Weighted BCE Loss function & model predicting 0 each time after sigmoid and round

import pandas as pd
import os
import pickle
from glob import glob
from sklearn.model_selection import train_test_split
import matplotlib.pyplot as plt
from torchvision import datasets, transforms
from torch.utils.data import Dataset, DataLoader
import torch.nn as nn
import torch
import torchvision
import seaborn as sns
from tqdm import tqdm
from PIL import Image
from itertools import chain
import torch.nn.functional as F
import torch.optim as optim
from torch.utils.data import TensorDataset
from sklearn.metrics import f1_score, accuracy_score, precision_score, recall_score, roc_auc_score, \
    multilabel_confusion_matrix, roc_curve, auc

# Device configuration
if torch.backends.mps.is_available():
    mps_device = torch.device("mps")
else:
    print("MPS device not found.")

# Paths to Images and DataEntry file
all_xray_df = pd.read_csv('NihXrayData/Data_Entry_2017.csv')
allImagesGlob = glob('NihXrayData/images*/images/*.png')
# eof

all_image_paths = {os.path.basename(x): x for x in
                   allImagesGlob}
# print('Scans found:', len(all_image_paths), ', Total Headers', all_xray_df.shape[0])
all_xray_df['path'] = all_xray_df['Image Index'].map(all_image_paths.get)
all_xray_df.sample(3)

# # Disease Statistics
# num_unique_labels = all_xray_df['Finding Labels'].nunique()
# print('Number of unique labels:', num_unique_labels)
# count_per_unique_label = all_xray_df['Finding Labels'].value_counts()[:15]  # get frequency counts per label
# print(count_per_unique_label)
# exit()
# # Data Pre Processing ####
# # Simplifying to 14 primary classes (excl.

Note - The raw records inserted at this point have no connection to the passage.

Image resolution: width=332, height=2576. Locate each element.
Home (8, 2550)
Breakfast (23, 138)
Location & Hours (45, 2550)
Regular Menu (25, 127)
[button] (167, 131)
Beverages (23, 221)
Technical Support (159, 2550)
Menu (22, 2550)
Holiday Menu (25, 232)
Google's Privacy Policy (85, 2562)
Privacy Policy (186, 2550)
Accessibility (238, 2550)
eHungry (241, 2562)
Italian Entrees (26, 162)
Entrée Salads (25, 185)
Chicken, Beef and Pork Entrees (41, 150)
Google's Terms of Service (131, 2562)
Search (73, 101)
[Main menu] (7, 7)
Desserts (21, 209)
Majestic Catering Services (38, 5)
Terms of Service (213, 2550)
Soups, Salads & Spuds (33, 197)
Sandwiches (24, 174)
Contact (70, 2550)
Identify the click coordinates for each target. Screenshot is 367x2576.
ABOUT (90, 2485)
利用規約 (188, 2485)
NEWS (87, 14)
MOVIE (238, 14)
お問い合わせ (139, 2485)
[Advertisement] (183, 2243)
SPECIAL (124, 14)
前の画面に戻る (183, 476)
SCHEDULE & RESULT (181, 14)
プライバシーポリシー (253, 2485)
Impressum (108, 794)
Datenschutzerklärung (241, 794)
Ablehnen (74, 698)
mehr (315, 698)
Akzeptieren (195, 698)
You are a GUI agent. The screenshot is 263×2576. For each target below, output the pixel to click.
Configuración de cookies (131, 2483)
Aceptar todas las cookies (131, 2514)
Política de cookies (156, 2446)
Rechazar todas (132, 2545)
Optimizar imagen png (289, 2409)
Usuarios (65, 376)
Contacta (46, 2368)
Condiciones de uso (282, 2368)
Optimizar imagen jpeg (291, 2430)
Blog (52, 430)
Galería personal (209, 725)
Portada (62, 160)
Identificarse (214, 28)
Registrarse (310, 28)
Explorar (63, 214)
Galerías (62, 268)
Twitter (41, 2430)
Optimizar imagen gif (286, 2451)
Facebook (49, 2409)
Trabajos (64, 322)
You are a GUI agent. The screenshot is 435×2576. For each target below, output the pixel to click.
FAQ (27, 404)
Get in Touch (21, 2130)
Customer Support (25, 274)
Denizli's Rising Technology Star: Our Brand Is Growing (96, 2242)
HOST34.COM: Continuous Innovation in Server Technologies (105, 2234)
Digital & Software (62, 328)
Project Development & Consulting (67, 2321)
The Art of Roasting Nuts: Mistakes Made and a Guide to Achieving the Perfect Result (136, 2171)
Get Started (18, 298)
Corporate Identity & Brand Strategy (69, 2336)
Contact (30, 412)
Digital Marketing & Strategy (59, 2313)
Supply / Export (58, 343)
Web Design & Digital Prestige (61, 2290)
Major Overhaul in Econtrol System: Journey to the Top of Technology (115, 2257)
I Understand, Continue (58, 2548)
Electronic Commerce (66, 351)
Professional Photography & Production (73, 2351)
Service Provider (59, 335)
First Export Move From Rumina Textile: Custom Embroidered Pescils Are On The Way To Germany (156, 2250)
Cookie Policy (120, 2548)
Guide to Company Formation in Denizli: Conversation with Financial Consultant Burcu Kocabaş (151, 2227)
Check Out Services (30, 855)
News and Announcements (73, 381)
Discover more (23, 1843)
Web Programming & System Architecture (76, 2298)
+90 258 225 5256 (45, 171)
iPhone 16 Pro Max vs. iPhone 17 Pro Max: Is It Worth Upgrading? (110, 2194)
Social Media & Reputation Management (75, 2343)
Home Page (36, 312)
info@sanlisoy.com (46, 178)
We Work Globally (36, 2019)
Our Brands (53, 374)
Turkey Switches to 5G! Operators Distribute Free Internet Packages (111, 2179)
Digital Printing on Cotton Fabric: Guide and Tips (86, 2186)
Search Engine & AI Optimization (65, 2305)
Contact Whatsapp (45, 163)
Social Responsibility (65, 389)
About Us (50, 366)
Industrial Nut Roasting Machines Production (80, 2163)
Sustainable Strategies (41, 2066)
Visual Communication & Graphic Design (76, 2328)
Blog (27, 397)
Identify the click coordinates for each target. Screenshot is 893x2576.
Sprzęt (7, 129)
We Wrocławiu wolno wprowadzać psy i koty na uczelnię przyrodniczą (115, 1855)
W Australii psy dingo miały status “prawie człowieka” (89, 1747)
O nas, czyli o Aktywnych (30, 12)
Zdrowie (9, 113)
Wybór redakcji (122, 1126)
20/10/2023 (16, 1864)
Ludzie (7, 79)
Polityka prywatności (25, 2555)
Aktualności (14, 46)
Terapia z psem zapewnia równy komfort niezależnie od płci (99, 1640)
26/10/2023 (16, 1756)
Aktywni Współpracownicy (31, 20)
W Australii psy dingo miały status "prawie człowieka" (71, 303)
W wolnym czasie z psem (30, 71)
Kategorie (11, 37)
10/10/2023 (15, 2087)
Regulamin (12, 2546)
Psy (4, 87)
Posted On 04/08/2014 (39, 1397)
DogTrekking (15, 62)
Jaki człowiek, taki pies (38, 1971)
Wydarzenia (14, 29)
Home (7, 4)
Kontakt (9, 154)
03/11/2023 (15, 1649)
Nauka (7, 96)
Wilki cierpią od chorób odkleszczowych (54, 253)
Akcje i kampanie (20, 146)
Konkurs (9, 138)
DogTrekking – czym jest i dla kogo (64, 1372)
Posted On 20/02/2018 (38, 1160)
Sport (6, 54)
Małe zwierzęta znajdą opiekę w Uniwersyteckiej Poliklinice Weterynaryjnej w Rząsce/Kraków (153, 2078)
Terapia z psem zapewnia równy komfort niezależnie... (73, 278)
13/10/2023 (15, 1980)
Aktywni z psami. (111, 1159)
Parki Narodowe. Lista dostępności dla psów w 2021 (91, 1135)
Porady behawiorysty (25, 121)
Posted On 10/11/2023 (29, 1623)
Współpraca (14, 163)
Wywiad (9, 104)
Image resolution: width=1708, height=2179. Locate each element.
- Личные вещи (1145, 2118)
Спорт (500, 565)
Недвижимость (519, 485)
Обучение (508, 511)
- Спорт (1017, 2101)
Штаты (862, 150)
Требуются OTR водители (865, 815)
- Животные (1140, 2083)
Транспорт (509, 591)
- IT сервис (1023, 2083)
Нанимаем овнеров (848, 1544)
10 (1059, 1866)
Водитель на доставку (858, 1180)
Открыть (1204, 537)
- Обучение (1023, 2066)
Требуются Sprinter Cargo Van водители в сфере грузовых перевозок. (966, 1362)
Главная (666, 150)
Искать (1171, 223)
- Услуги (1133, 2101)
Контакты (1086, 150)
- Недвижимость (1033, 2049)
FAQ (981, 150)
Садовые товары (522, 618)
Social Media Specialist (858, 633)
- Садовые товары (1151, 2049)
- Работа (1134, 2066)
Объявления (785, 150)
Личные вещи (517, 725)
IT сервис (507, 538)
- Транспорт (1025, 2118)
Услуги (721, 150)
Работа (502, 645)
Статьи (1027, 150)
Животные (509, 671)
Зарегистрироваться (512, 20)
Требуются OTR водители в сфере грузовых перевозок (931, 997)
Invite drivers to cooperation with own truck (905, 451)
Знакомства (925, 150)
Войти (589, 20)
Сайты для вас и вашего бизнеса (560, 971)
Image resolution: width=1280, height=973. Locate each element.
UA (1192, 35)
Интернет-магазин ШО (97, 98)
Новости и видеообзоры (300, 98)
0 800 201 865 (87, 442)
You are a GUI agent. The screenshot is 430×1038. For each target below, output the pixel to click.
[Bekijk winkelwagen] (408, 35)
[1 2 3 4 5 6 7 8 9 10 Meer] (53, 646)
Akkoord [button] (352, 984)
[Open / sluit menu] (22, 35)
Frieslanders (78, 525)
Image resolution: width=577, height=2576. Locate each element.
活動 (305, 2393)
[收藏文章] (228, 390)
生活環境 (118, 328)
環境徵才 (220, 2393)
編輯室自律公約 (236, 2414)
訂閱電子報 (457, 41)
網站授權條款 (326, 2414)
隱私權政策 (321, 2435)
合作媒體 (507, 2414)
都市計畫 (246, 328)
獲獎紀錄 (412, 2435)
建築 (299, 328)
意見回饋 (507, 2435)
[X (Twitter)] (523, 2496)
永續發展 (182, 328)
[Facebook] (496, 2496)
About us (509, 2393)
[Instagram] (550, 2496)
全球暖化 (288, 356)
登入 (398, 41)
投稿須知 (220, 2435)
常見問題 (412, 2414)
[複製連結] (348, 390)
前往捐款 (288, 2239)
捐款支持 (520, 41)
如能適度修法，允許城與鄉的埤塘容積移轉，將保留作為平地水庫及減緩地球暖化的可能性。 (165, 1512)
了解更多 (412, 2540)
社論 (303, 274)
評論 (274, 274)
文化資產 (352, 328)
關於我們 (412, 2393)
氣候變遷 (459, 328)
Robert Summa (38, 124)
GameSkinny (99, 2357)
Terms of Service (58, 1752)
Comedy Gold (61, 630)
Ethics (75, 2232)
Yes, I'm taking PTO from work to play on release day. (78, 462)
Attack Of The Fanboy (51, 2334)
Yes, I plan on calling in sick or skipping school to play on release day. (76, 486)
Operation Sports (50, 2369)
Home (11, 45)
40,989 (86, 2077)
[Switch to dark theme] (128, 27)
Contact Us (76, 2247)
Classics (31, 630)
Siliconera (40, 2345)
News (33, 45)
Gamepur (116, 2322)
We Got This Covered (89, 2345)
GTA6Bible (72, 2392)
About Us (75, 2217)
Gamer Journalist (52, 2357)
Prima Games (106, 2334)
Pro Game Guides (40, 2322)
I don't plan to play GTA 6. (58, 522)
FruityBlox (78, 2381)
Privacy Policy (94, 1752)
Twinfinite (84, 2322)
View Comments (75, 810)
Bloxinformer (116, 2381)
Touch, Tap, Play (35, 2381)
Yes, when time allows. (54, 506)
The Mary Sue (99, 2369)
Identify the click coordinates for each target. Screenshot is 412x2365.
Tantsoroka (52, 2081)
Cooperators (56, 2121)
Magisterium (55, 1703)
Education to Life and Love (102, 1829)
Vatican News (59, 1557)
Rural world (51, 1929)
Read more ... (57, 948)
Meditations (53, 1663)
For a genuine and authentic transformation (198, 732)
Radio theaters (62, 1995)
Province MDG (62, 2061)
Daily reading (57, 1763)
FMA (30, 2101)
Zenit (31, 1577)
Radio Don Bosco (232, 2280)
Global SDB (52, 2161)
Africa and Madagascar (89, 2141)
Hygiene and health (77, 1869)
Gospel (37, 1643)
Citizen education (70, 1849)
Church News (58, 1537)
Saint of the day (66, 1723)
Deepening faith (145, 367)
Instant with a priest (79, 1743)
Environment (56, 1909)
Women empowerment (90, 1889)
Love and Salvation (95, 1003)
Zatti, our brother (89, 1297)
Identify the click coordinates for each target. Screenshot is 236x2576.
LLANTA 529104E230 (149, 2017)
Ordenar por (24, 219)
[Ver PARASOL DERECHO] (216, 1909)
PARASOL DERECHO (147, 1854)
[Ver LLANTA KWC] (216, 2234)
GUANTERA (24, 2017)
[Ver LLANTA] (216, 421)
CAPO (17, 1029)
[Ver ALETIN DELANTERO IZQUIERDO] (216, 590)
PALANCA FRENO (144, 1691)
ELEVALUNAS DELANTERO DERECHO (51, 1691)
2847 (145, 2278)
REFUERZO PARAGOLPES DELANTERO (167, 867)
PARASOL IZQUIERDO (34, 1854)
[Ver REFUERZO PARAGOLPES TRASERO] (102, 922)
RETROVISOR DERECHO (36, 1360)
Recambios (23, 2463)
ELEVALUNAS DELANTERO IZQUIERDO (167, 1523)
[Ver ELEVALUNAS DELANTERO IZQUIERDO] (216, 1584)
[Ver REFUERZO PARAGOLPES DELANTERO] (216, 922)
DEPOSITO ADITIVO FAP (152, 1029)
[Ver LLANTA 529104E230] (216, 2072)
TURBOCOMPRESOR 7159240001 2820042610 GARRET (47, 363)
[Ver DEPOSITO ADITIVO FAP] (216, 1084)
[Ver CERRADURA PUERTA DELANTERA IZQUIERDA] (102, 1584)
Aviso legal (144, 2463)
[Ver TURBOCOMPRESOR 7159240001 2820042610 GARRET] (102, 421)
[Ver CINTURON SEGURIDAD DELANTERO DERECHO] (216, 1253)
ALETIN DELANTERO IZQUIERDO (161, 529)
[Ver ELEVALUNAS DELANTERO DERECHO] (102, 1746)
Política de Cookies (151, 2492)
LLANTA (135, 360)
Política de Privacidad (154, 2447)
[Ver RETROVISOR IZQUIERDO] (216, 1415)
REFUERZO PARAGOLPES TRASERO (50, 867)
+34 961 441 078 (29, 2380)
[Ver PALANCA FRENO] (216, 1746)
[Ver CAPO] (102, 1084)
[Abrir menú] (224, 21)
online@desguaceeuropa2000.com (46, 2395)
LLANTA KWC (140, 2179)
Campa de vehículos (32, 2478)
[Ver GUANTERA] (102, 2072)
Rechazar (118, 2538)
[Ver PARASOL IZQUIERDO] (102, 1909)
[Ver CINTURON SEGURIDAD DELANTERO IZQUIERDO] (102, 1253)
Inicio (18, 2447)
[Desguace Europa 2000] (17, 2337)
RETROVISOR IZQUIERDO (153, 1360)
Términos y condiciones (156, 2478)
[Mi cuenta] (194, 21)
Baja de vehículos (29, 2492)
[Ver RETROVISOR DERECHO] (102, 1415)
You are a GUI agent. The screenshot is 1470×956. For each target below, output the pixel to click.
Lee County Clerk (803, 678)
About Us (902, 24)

No Finding)
condition_labels = ['Atelectasis', 'Consolidation', 'Infiltration', 'Pneumothorax', 'Edema', 'Emphysema', 'Fibrosis',
                    'Effusion', 'Pneumonia', 'Pleural_Thickening',
                    'Cardiomegaly', 'Nodule', 'Mass', 'Hernia']
for label in condition_labels:
    all_xray_df[label] = all_xray_df['Finding Labels'].map(lambda result: 1.0 if label in result else 0)
all_xray_df.head(20)

clean_labels = all_xray_df[condition_labels].sum().sort_values(ascending= False ) # get sorted value_count for clean labels
print(clean_labels)

exit()

all_xray_df['disease_vec'] = all_xray_df.apply(lambda target: [target[condition_labels].values], 1).map(
    lambda target: target[0])
all_xray_df.head()
# eof of one hot encoding

# Splitting the Data Frames into 80:20 split ###
train_df, test_df = train_test_split(all_xray_df, test_size=0.20, random_state=2020)


#  eof Data Splitting ###


# Custom X-ray data set for NIH Data

class XrayDataset(torch.utils.data.Dataset):
    def __init__(self, data_frame, transform=None):
        self.data_frame = data_frame
        self.transform = transform

    def __getitem__(self, idx):
        row = self.data_frame.iloc[idx]
        address = row['path']
        data = Image.open(address).convert('RGB')
        label = np.array(row['disease_vec'], dtype=np.float64)  # np.float64 or np.float

        transform = transforms.Compose([
            transforms.Resize(256),
            transforms.ToTensor(),
            transforms.Normalize([0.485, 0.456, 0.406], [0.229, 0.224, 0.225])
        ])
        return transform(data), torch.FloatTensor(label)

    def __len__(self):
        return len(self.data_frame)


# Creating the Dataset for the train & test data frame
test_dataset = XrayDataset(test_df)
train_dataset = XrayDataset(train_df)

test_loader = torch.utils.data.DataLoader(
    test_dataset,
    batch_size=1000,
    num_workers=0,
    shuffle=True,
)

train_loader = torch.utils.data.DataLoader(
    train_dataset,
    batch_size=5000,
    num_workers=0,
    shuffle=True,
)

train_dataiter = iter(train_loader)
test_dataiter = iter(test_loader)
train_samples = next(train_dataiter)
test_samples = next(test_dataiter)

train_dataset_3000 = TensorDataset(train_samples[0], train_samples[1])
test_dataset_5000 = TensorDataset(test_samples[0], test_samples[1])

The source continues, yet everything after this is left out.